* [Problem to work on] From the essay on liberal values below, duplicate the passage that begins at the words "This is not" and ends after "to uphold them.".

* [Page excerpt]
Whatever Happened to Liberal Values?

This is not an article about Donald Trump. It is an article about his victory, but it is not about him, or his supporters. This article is about the death of liberal values brought about by their rejection by the very people who claim to uphold them.

Democracy is the pinnacle of all social liberal values. It represents the unique combination of tolerance, equality, freedom of speech and choice, and all of the other values than social liberals advocate. One cannot have these values and not believe in democracy – even to say that we should live in a society with liberal universalism or a benevolent dictatorship is to take away freedom of choice and the idea that all people are equal and thus entitled to an equal say.

Not all democracies are the same, but all elections are fought under the same basic premises: all candidates fight under the same system, play by the same rules, and accept the result even if they lose. That is why it matters that Donald Trump indicated he was unlikely to accept the result, and that is why it matters that his opponents refuse to accept his victory. It isn’t liberal or democratic to contest an election once you have lost – if you have an issue with the Electoral College system, protest it beforehand and keep protesting it afterwards, but if you would have been happy with your candidate winning the election and losing the popular vote, then your problem is not with the system but with the fact that people voted for your opponent.

* [Supplied entries]
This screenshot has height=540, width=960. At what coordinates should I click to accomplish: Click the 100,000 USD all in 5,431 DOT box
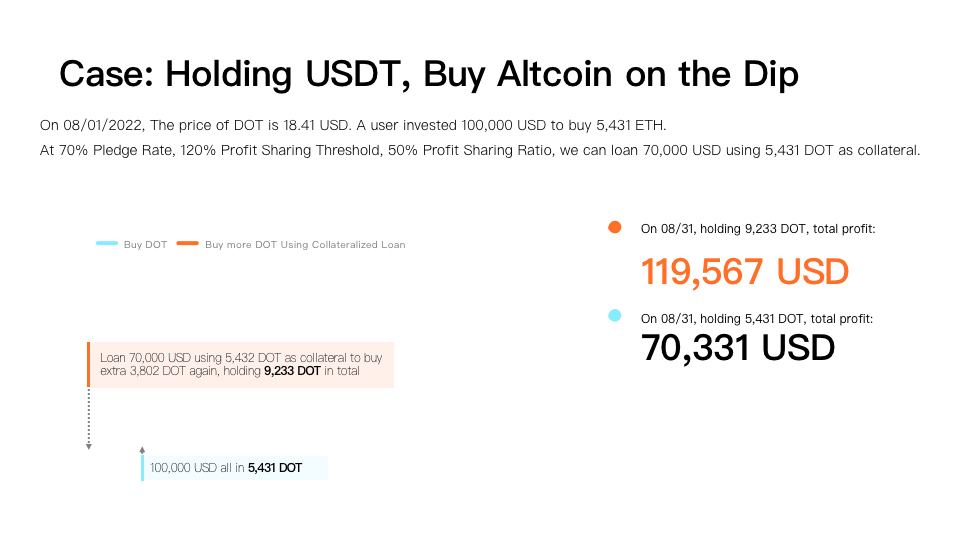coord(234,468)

...

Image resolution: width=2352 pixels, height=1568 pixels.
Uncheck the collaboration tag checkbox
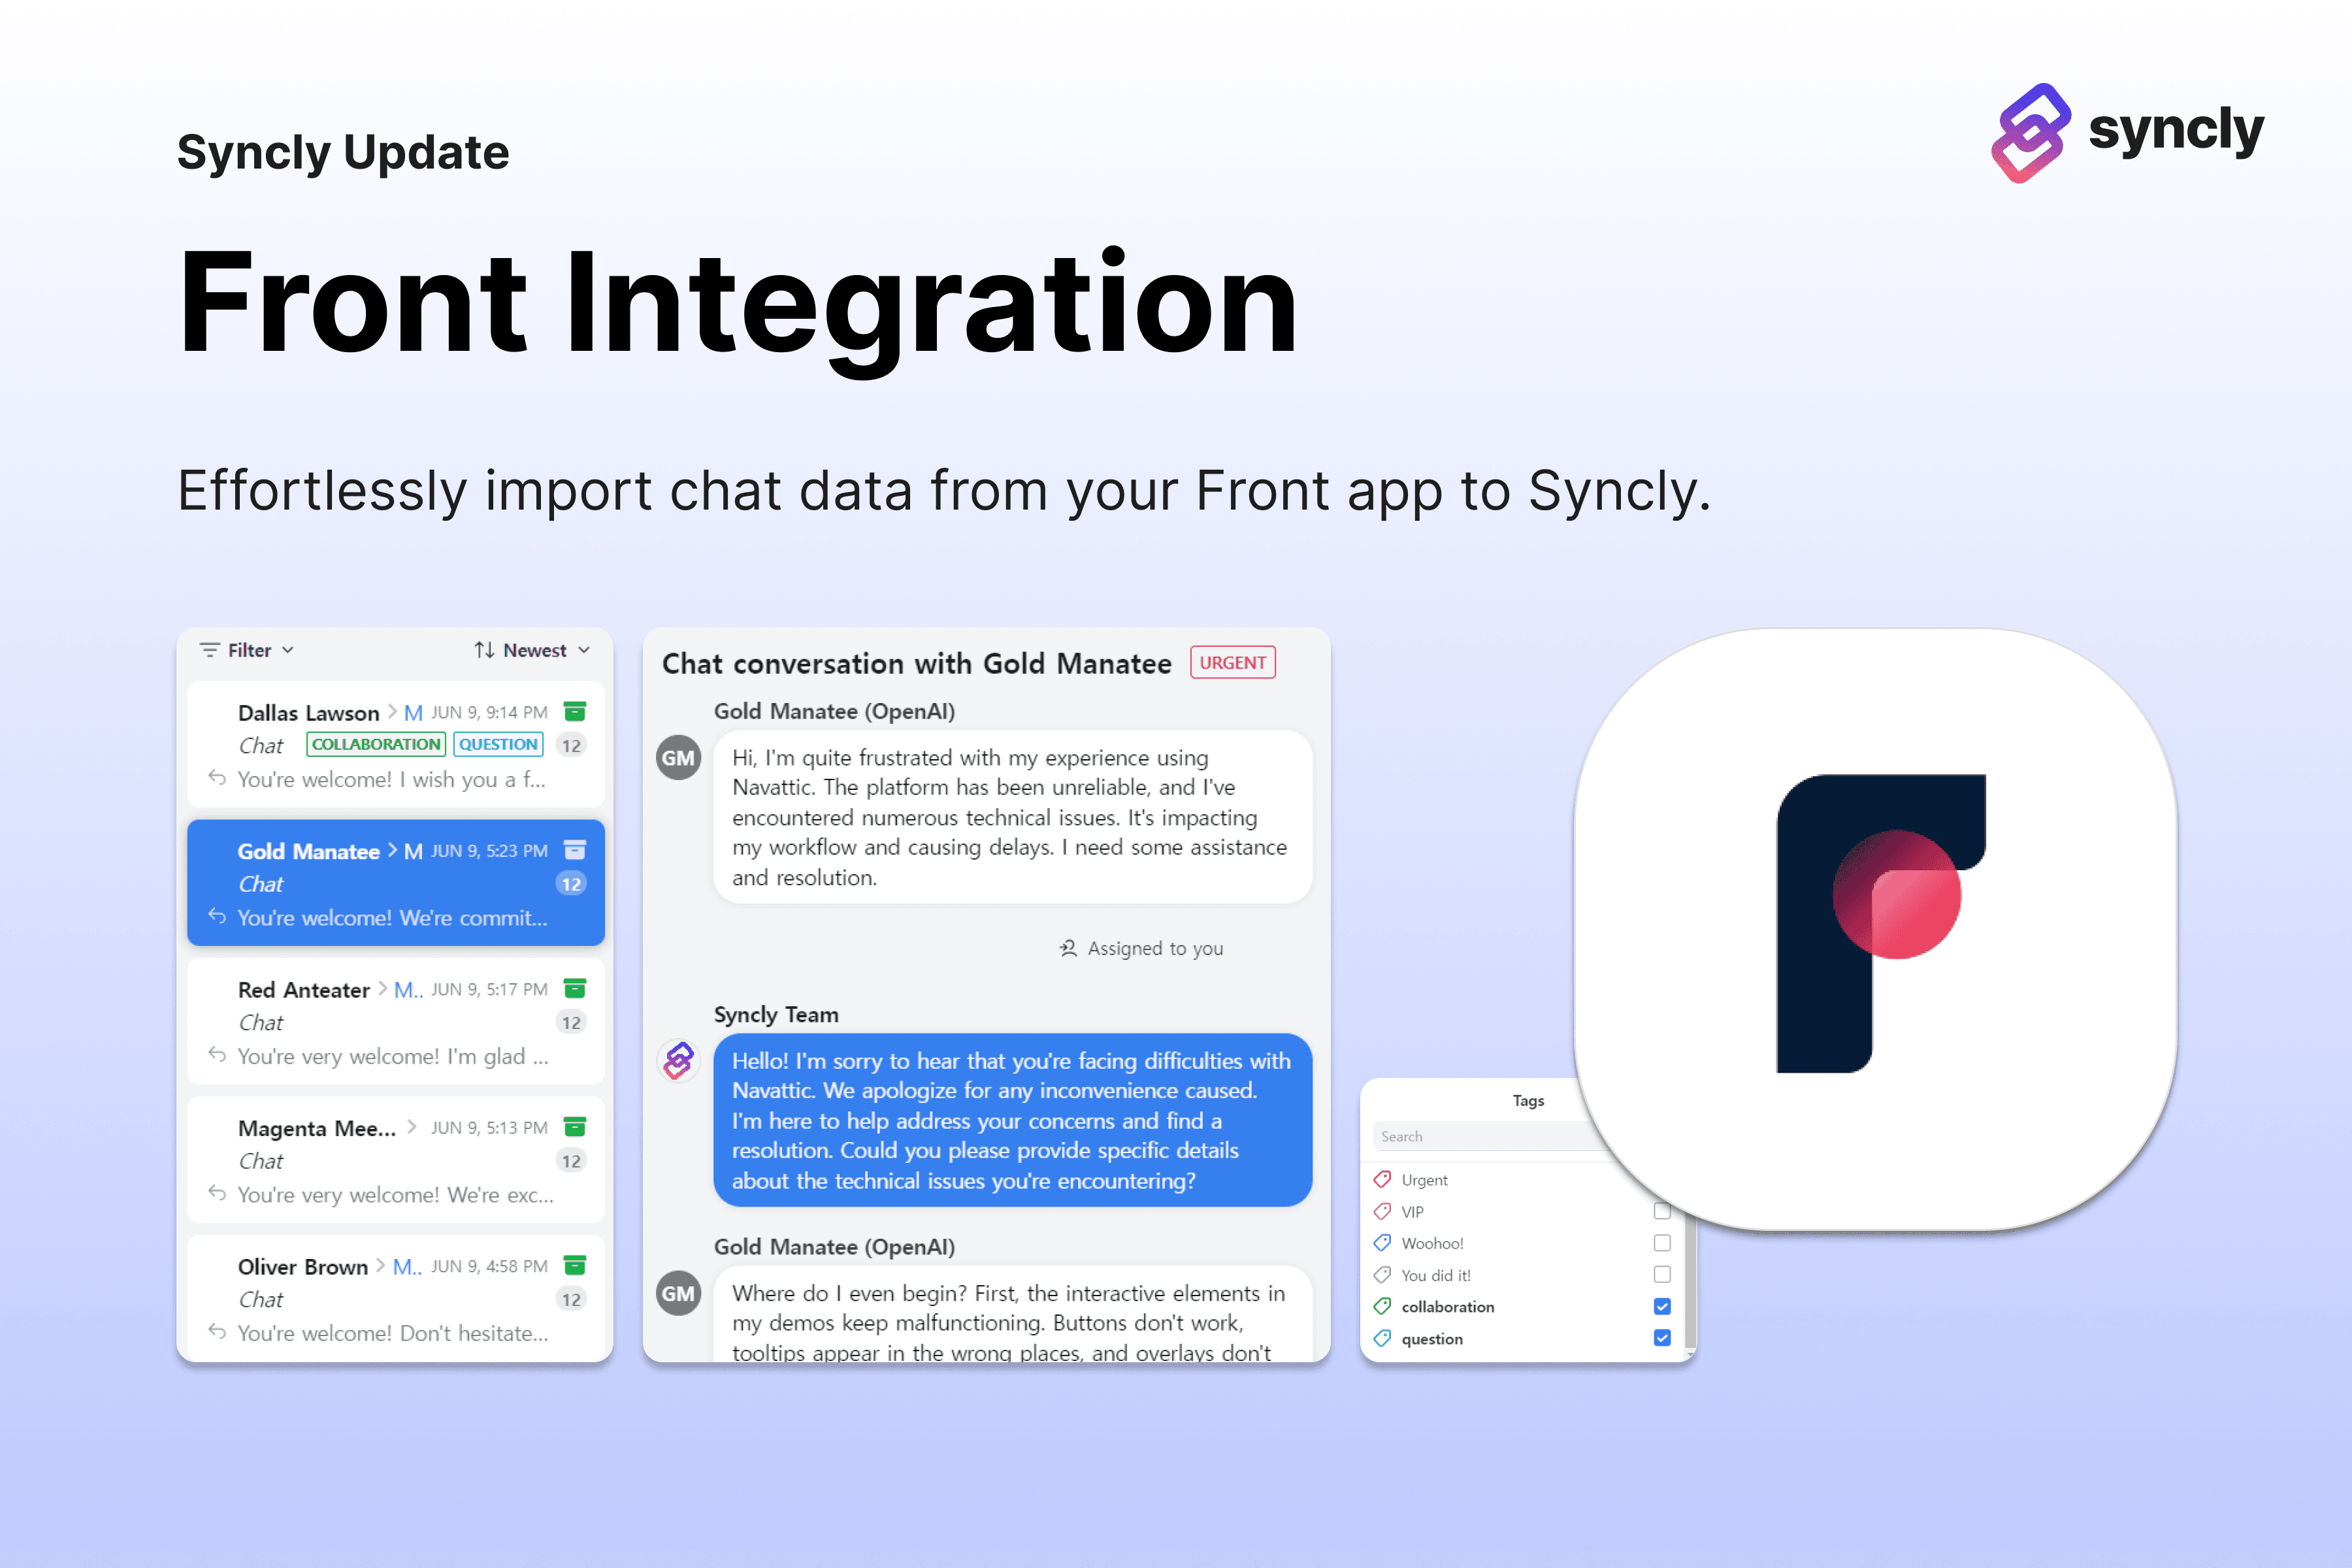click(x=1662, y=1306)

--

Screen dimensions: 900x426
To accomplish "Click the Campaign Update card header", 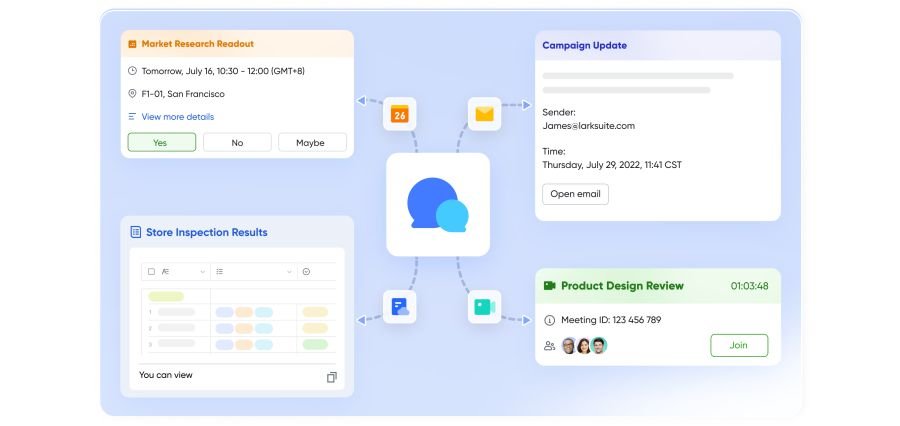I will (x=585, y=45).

* [Exercise solution]
This is not an article about Donald Trump. It is an article about his victory, but it is not about him, or his supporters. This article is about the death of liberal values brought about by their rejection by the very people who claim to uphold them.